▶ **WRITTEN PROBLEM**:
Could you rewrite the rows starting at the very first one and ending at the line containing "point(111,14)", with "Given" replaced by "Request" and nothing else altered?

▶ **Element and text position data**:
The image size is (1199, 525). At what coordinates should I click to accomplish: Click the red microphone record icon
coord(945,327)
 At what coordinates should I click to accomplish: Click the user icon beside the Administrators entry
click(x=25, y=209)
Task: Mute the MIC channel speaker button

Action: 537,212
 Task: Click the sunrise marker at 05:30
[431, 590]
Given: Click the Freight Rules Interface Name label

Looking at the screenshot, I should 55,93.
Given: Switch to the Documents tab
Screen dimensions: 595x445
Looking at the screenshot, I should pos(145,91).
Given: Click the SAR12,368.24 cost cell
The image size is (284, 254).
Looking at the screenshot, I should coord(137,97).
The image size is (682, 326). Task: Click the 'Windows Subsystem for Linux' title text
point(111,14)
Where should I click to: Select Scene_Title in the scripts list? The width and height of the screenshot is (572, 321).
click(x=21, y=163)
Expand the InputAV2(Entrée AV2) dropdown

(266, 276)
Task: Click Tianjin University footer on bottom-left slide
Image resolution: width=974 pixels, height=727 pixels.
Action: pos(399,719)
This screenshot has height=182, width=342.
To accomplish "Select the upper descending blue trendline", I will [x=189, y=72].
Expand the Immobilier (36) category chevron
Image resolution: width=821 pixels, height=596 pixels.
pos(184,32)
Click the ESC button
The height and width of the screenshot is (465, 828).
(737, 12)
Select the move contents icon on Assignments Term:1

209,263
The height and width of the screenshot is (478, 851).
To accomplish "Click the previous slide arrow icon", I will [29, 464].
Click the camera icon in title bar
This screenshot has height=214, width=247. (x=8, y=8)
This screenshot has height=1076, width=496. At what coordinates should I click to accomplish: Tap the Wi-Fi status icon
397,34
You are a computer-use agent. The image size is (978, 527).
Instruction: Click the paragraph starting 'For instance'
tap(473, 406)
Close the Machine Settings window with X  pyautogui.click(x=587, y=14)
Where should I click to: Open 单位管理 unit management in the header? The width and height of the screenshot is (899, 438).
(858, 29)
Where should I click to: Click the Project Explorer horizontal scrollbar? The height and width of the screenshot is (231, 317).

▶ **WRITTEN ANSWER**:
The image size is (1199, 525). At what coordinates should I click to accomplish: Click the red microphone record icon
coord(945,327)
 At what coordinates should I click to accomplish: Click the user icon beside the Administrators entry
click(x=25, y=209)
Task: Mute the MIC channel speaker button

Action: 537,212
 Task: Click the sunrise marker at 05:30
[431, 590]
Request: Click the Freight Rules Interface Name label

Looking at the screenshot, I should 55,93.
Request: Switch to the Documents tab
Screen dimensions: 595x445
Looking at the screenshot, I should pos(145,91).
Request: Click the SAR12,368.24 cost cell
The image size is (284, 254).
Looking at the screenshot, I should coord(137,97).
The image size is (682, 326). Task: Click the 'Windows Subsystem for Linux' title text
point(111,14)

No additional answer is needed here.